人に何かを依頼するときに、みなさんはどのような言葉を投げかけますか?多くの方はストレートに「○○してほしい」とか、「◇◇お願いね」などというような依頼をされているのではないかと思います。実は、これって、あまりよい依頼の方法ではありません。

幼稚園に通うぐらいの子どもの場合は、大人が絶対的な存在であるので、例えば、「新聞をとってきて」と言っても、「は〜い!」と何の苦もなく、手伝ってくれます。でも、小学校の高学年ぐらいになると、「は〜い!」と言ってくれていたのが「え〜〜っ!」に変わります。やってくれたとしても、しぶしぶという感じになります。しぶしぶやってくれるならまだしも、「そんなん、自分でやってよ」などと言われることもあるのではないかと思います。

残念ですが、子どもの成長ともに、このようになっていくのは自然なことなのですが、依頼の仕方を変えるだけで、このような年齢の子ども達でも、手伝いをしてくれるようになります。ストレートに依頼ごとを頼むのではなく、「自分(依頼者)のことに言及して依頼する」というのを忘れないように情報として伝えるとうまくいきます。
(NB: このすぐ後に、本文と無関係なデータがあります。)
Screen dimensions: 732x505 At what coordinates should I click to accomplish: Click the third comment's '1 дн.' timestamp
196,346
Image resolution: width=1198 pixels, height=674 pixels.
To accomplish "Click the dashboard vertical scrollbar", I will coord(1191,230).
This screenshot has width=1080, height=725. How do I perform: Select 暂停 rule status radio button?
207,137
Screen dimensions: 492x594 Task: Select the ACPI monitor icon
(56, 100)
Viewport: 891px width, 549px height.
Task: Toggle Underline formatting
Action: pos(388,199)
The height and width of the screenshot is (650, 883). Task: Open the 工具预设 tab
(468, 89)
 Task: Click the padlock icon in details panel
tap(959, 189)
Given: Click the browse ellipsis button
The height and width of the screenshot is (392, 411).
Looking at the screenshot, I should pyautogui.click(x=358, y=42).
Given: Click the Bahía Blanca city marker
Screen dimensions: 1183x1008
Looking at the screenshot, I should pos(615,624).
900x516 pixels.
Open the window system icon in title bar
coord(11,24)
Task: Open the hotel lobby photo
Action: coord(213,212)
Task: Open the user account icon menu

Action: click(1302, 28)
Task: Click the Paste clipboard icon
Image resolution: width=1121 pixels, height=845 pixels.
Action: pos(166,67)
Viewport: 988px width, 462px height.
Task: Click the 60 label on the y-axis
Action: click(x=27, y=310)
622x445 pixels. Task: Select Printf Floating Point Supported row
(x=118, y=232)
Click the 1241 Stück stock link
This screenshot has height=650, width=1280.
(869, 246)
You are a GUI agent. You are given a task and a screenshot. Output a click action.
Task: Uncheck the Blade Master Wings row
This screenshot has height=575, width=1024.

具体的には「お母さんは○○するから、あなたは◇◇してね」というように伝えます。「あなただけにお願いしているのではなくて、お母さんもしているのよ」と、分担しているのが分かるようにしてあげるとよいのです。分担を明示してあげると、子どもにはわかりやすく、反発心を持たずにやってくれるようになります。

僕達保育者は、園では、このような分担を明示して子ども達に言葉をかけます。「☆☆ちゃんには、◎◎を、○○ちゃんには、××をお願いしたから、◇◇ちゃんは、△△をお願いね」というような感じです。集団の中では、人の行動や意見に影響を受けやすい傾向があります。分担の明示と他の人に影響をうけやすいという人の同調行動を理解して子どもに接することで、こうすれば、「私だけするの?」とか「○○ちゃんだけずるい〜」などということはなくなります。ぜひ、試してみてください。